**本文:**
--*--

2021年10月1日
宛名敬称について
■「殿様論争」
「〈病院長殿〉は〈病院長様〉に直してください」。
もう20年ほど前のことになるが、兵庫県の公立病院で倫理委員をしていたとき、実験申請書でよく注意されたのが、同意書や説明書の「宛名の敬称」であった。〈殿〉は本来男性にしか使えないからNGなのだという。それに対して〈様〉は地位の上下、男女の区別なく用いることができる。〈殿〉なのか〈様〉なのかを巡って世間で「殿様論争」という議論があったことは後に知った。
■文部大臣宛の建議
ことのおこりは昭和27年4月に国語審議会が出した『これからの敬語』(建議)らしい。「2敬称」の2に〝将来は、公用文の「殿」も「様」に統一されることがのぞましい〟とあったのである。(文化庁のHPに公開されている)。なんとわたくしが生まれる2年前にこの議論は始まっていた。(ただし「殿様論争」では〈殿〉のジェンダー性は問題にされていないようである)。
■日蓮聖人遺文中の〈殿〉
歴史的には〈殿〉のほうが〈様〉より古かったようである。平安時代末には官職名の後ろに〈殿〉のついた例があり、鎌倉時代になると個人名に〈殿〉をつけた例も生じた。〈様〉は室町時代から見られるようになったという。(文化庁『「ことば」シリーズ21』)

--*--

**記録データ:**
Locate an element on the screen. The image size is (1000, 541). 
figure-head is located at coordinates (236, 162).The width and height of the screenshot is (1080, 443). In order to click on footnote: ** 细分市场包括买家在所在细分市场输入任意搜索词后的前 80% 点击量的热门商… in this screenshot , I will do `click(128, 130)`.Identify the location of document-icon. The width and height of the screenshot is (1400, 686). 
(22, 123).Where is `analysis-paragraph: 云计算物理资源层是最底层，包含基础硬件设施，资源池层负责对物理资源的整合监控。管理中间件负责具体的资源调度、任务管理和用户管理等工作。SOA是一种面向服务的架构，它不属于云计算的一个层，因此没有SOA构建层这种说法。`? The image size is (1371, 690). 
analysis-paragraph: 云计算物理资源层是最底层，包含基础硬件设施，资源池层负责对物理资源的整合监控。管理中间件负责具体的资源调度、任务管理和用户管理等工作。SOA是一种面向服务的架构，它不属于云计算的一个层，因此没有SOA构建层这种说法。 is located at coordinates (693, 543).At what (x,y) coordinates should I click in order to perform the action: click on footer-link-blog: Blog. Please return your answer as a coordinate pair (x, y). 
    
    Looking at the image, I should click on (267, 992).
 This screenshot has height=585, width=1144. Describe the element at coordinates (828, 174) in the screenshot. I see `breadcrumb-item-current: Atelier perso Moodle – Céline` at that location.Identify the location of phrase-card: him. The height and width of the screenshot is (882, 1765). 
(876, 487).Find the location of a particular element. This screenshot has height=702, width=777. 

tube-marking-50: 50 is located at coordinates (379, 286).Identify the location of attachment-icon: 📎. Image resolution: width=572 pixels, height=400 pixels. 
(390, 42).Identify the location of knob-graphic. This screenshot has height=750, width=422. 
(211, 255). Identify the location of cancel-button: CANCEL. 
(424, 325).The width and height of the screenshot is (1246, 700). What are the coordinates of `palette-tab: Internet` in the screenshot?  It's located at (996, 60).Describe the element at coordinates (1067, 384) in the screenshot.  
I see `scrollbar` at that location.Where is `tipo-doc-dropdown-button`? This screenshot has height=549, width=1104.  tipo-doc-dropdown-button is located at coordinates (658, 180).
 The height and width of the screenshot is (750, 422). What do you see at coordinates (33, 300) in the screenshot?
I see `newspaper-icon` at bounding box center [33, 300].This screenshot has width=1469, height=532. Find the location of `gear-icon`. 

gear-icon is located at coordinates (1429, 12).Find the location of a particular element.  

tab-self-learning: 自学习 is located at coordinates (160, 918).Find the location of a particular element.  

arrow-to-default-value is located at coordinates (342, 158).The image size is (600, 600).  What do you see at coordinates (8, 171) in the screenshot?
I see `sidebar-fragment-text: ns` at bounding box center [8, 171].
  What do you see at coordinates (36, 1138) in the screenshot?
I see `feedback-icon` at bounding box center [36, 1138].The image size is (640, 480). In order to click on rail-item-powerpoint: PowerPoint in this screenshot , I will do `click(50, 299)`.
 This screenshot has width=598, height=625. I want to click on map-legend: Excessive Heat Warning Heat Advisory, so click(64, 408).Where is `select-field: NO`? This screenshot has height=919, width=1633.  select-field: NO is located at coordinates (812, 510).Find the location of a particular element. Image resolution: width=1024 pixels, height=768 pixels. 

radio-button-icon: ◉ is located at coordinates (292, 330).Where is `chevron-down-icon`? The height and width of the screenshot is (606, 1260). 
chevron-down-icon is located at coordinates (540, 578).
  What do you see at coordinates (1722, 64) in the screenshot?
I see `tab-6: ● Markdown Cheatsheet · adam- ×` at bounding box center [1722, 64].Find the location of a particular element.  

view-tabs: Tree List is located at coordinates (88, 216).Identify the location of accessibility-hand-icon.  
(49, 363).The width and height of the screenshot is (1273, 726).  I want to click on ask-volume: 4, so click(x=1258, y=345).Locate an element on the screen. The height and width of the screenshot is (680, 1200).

--*--

**課題 A:**
宛名敬称に関する本文から、「■」で始まる見出しをすべて抜き出してください。
**課題 B:**
宛名敬称に関する本文の続きを書いてください。

**回答欄 A:**
殿様論争
文部大臣宛の建議
日蓮聖人遺文中の〈殿〉

**回答欄 B:**
というわけで、日蓮聖人のご遺文には「入道殿」とか「弁どの」(日昭上人あての『弁殿御消息』)はあるが、〈様〉が敬称として使われた例はない。
また女性への敬称として〈殿〉が用いられる例もほとんどない(唯一の例外は『王日殿御返事』であるが、宛名部分は真蹟がなく、王日に殿がついていた証拠はない)。「大田殿女房」とあっても「大田女房殿」はなく、また「尼御前」とあっても「尼殿」とは記されないのである。このことは、冒頭述べた病院の倫理委員会での〈殿〉使用の注意に一致する。
昨今は役所から来る書面でも〈殿〉は減り、〈様〉が増えている。主に男性が同輩または目下のものに使うという権威的イメージの〈殿〉より、地位の上下、男女の区別なく用いることのできる〈様〉の方が世情に合って、殿様論争に勝利したのであろうか。
■女性僧侶への敬称
女性の出家を〈尼〉という。出家者は托鉢によって生活することから「乞食者」とも言われた。これの原語の音に漢字をあてたもの(音写語という)が「比丘」。「尼」はこれに付けられた女性形語尾nīの音写である。音写語に用いられる場合、漢字の元の意味は関係なく音が用いられるだけである。孔子は、字を仲尼といったが漢字の尼に女性僧侶の意味はない。釈迦牟尼も釈迦牟という女性僧侶名ではない。
一方「あま」という訓読みは、パーリ語の「母よ」「お母さん」という呼びかけであるamma(梵語ではamba)から来ている。
日蓮聖人は在家出家の区別なく、法華経に帰依する篤信の女性信徒を「尼」と呼ばれた。
当時女性の実名が記されることはなかったが、法名は残っている。「尼ぎみ」との敬称つきで呼ばれた是日尼、同じく敬称付きの日女御前、「檀那(=供養者)」と記された日眼女、曼荼羅授与書きには尼日実や比丘尼日符などの日号を与えられた女性たちもいた。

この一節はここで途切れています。